Kunt è il Marziano che è ormai divenuto Ennio Flaiano agli occhi degli altri, uno straniero al mondo che non può più vivere e che pure vive, uno scrittore che non può più scrivere e che tuttavia scrive. “Viviamo o ci sembra di vivere?” si chiede, nell’ultimo quadro della commedia.

“Ora la stanchezza si insinua in noi come un ladro deserto. Che guaio. Ora l’amore è fastidio, il vivere una certezza che peggiora, il sonno un agitarsi tra larve senza luce, e il giorno arriva, per ricominciare tutto daccapo. Dovrei rivedere i miei appunti…”

Non ci sono speranze, per il Marziano, per Ennio Flaiano; tutto è già deciso nell’attimo stesso della nostra nascita (o venuta al mondo, cioè atterraggio a Roma) e la scrittura, la parola, non salva, semmai fissa e addolcisce l’inenarrabile presente, la voluttà del poter essere vivi e l’incanto dell’errore, sebbene a niente valga dibattersi e sbagliare ancora e ancora e vivere davvero né tantomeno scrivere, continuare a scrivere e a illudersi di potersi salvare, magari accettando il gioco e la noia e la ripetibilità dell’esistenza, perché “la strada da percorrere è già tracciata nelle sue linee essenziali”, e perché non c’è nessuna libertà o scelta o salvezza possibile e tutto dell’Uomo è già da sempre e per sempre definito, parole comprese, poesia compresa.

Da ultimo rimangono i ricordi, gli affetti, come il volto di una madre o di una moglie o di una figlia malata e amata, la piega di un labbro ritrovata in altri volti, in altri affetti, la spirale logaritmica degli errori che si succedono nel tempo e che con il tempo e attraverso il tempo ci accompagnano, fino alla cosiddetta “fine”, la reale morte che improvvisamente e incredibilmente avviene (“e infine la sorpresa che stia davvero accadendo/ e la preoccupazione dei cassetti lasciati in disordine/ e il desidero di non scendere vestito nella cassa”) e che lascia spazio ad altre vite, ad altri corpi e ricordi e sbagli e incanti che a loro volta moriranno, che a loro volta nel tempo si esauriranno.

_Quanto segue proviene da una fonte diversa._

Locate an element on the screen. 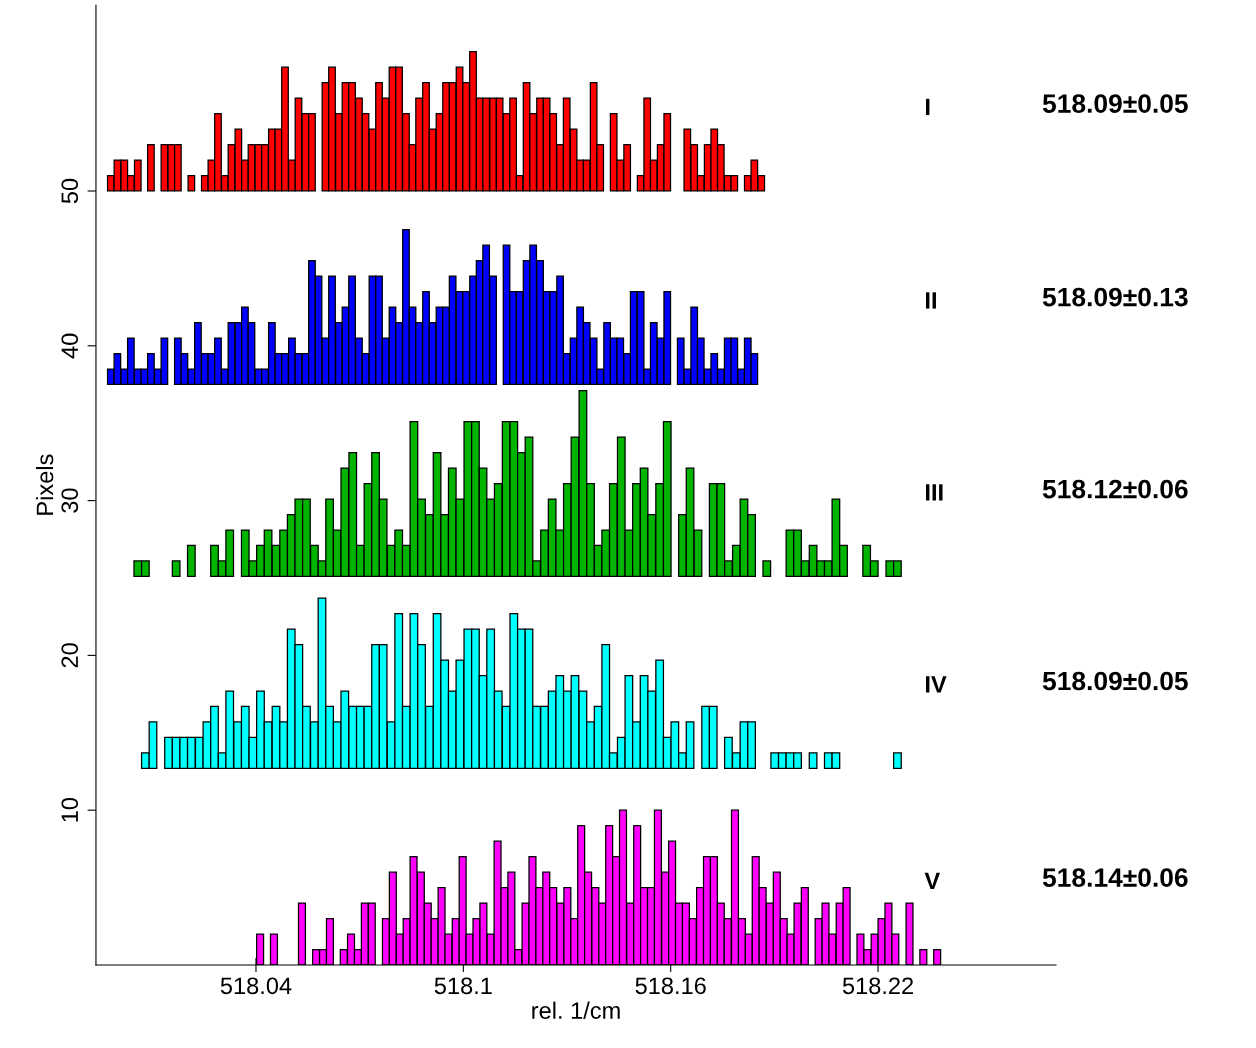 The image size is (1256, 1048). x-tick-label: 518.04 is located at coordinates (256, 986).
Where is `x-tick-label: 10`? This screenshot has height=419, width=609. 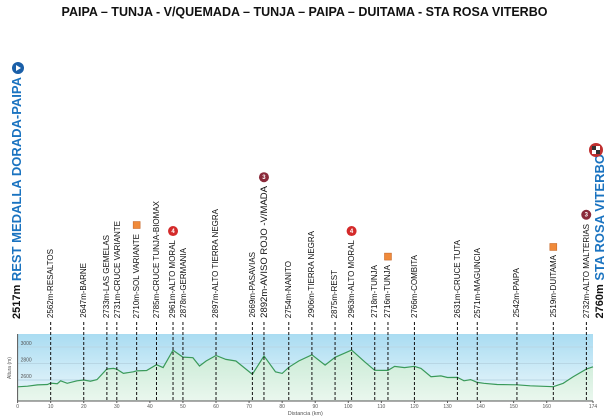
x-tick-label: 10 is located at coordinates (51, 407).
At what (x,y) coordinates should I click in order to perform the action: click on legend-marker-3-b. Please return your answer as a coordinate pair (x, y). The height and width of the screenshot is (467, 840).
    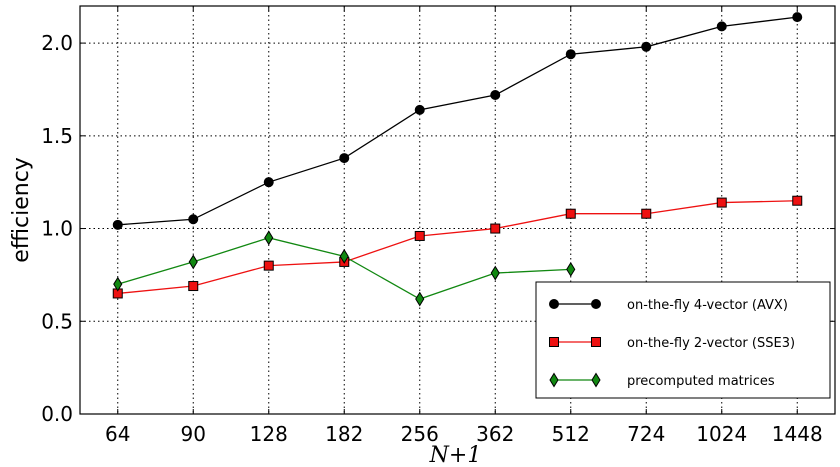
    Looking at the image, I should click on (596, 380).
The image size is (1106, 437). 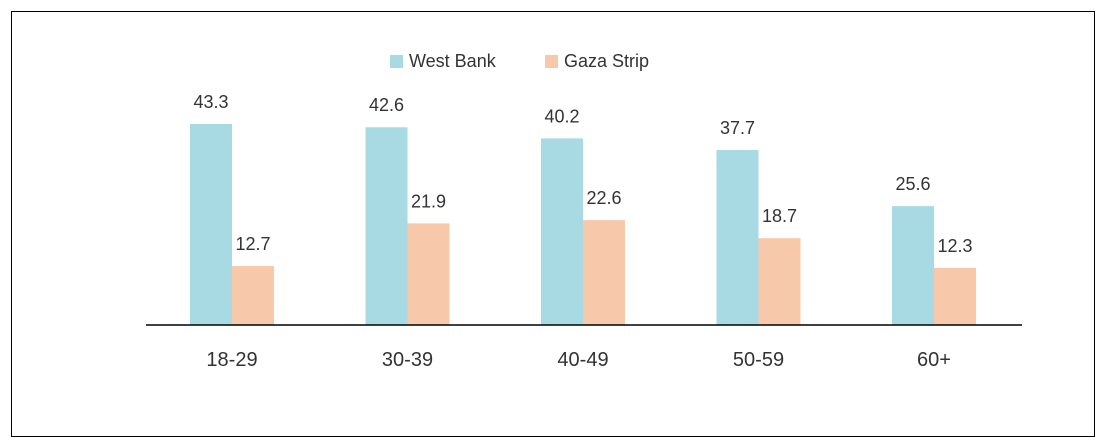 I want to click on value-label-west-bank-60+: 25.6, so click(x=912, y=184).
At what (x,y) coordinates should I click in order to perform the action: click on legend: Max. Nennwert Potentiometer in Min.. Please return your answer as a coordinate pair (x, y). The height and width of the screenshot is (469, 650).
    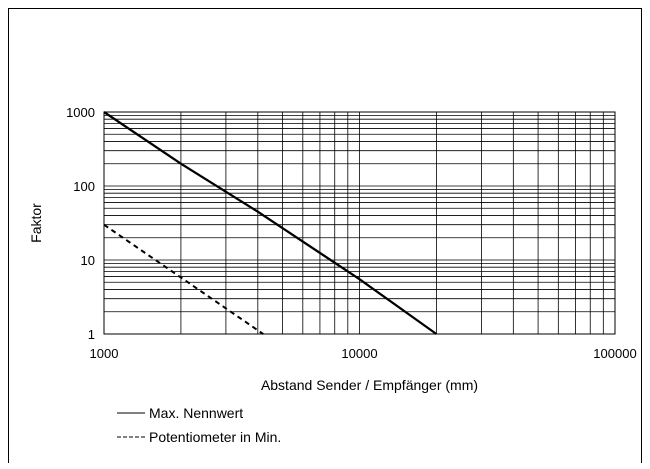
    Looking at the image, I should click on (199, 425).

Renato Minore e Francesca Pansa hanno scritto un libro importante per gli amanti di Flaiano e non solo, volto a salvarlo dalle “retoriche zuccherine” o ridanciane che talora accompagnano la sua figura e la sua opera, da coloro che lo ritengono poco più di un battutista e che ne ignorano la malinconia e il coraggio e soprattutto la dignità, perché Flaiano è stato uno scrittore dal valore ineguagliato, di grande dignità. Ennio l’alieno è una biografia letteraria ma anche un libro di critica, un libro di affetto ma anche un libro di rigoroso studio, e siamo grati a Pansa e a Minore per averlo saputo – da scrittori e da poeti – sognare e scrivere.